Passage provided:
---------------
3D MKVs and WD TV

Joey and I have been having  a back-and-forth over in the “Ideas” section, but I thoguht it might be interesting to continue the talk here to see what other insights folks have. The short version is I wondered if the WD TV unit would be able to play the 2D portion of 3D mkv files with a future update. I’m not talking about SBS/TAB here (sidenote: those solutions seem wasteful and inelegant). I’m referring to the specification that uses a suppliment to add the 3D information to a 2D stream without combining the two into a single stream or file, allowing for backwards compatibility. Right now it seems to play the audio and subtitles of a 3D mkv, but not the video.

The impetus of this was so that I could keep one file out NAS for use by both my 2D and 3D media devices.

tribunal88 wrote:

Joey and I have been having  a back-and-forth over in the “Ideas” section

 

I hope you mean “A Friendly Discussion” :smiley:   anyways … i’ve said i don’t believe it will ever be implemented.

agree to disagree ?  … i will happily eat my words and apologise if i’m incorrect  :smiley:

just have to wait for an Official WD Response  (which could be months or years)

Yes indeed. It’s definately a friendly dicussion.

Basically the answer to your question is no.

Yes mkv is just a container, however inside the container is a codec, specifically MVC which is an amended h.264 compression and the SoC in the WD TV’s is unable to decode this codec.
---------------
Available data:
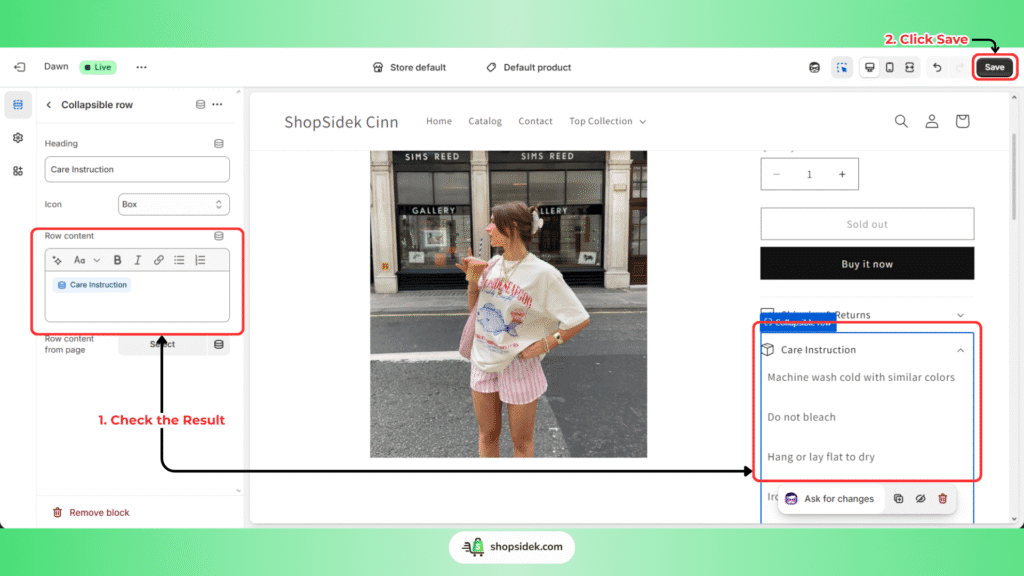Click the Save button
Screen dimensions: 1024x576
click(994, 67)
---------------
Required work:
- A) Answer these from the forum thread on 3D MKVs and the WD TV, one line each:
(i) In which section of the forum did the earlier back-and-forth take place?
(ii) Which parts of a 3D mkv does the unit currently play?
(iii) Which codec is inside the 3D mkv container, according to the last reply?
- B) Decide whether each statement agrees with the forum thread on 3D MKVs and the WD TV. Answer yes or no and quote the words of the thread that settle it.
(i) The original poster is asking about SBS/TAB files.
(ii) The final reply says the SoC in the WD TV units cannot decode the codec.
(iii) An official WD response is expected within a few days.
- C) Pick up the forum thread on 3D MKVs and the WD TV after its last post and continue it.

Answer set:
- A)
(i) The "Ideas" section.
(ii) The audio and the subtitles, but not the video.
(iii) MVC, an amended h.264 compression.

- B)
(i) No: "I’m not talking about SBS/TAB here"
(ii) Yes: "the SoC in the WD TV’s is unable to decode this codec"
(iii) No: "(which could be months or years)"

- C)
Unlike your PC, which is able to use software, the WD TV’s do not use software since they are firmware based and therefore rely on hardware to do the decoding.  The only way to be able to do what you would like to do is to update the hardware since the current SoC is not capable of decoding MVC, which would be necessary to extract the 2D stream.

No firmware updates would rectify this, since the decoding is “hardware locked”.

EDIT:  Even if the WD TV’s were able to software decode MVC files, you would get terrrible playback since software decoding takes much more processing power, and the Sigma chips in them are no where near up to that task.

Tinwarble wrote:

…  inside the container is a codec, specifically MVC which is an amended h.264 compression and the SoC in the WD TV’s is unable to decode this codec.

I agree with thie statement 100%. But I never suggested that it should decode the MVC stream. In fact, I want it to ignore it entirely.

This seems to be the source of a lot of confusion. There are 2 distinct video streams inside the MKV file. A “Base” stream, which is the same stream found on a standard Blu Ray 2D film (identical, bit-for-bit). It then suppliments this stream with a second stream (MVC) which gives 3D players the extra information to create a 3D image. It was done this way specifically to provide backwards compatiblity with existing non-3D Blu Ray players. So, if all you want is a 2D movie, then the MVC stream can be ignored entirely and the standard stream played back.

See  this explanation direct from Sony, specifically paragraph 2.

As it stands, it is not detecting the AVC stream properly inside the MKV file. I agree that the WD TV software is clearly not peroforming the decoding, and will be bound by the limits of the current hardware for its lifetime. But, I suspect the software is detecting file contents and formats, and then sending the audio and/or video streams to the SoC with an explicit system call. The SoC then takes care of performing the appropriate decode process, having been given direction by the software as to which codec to apply.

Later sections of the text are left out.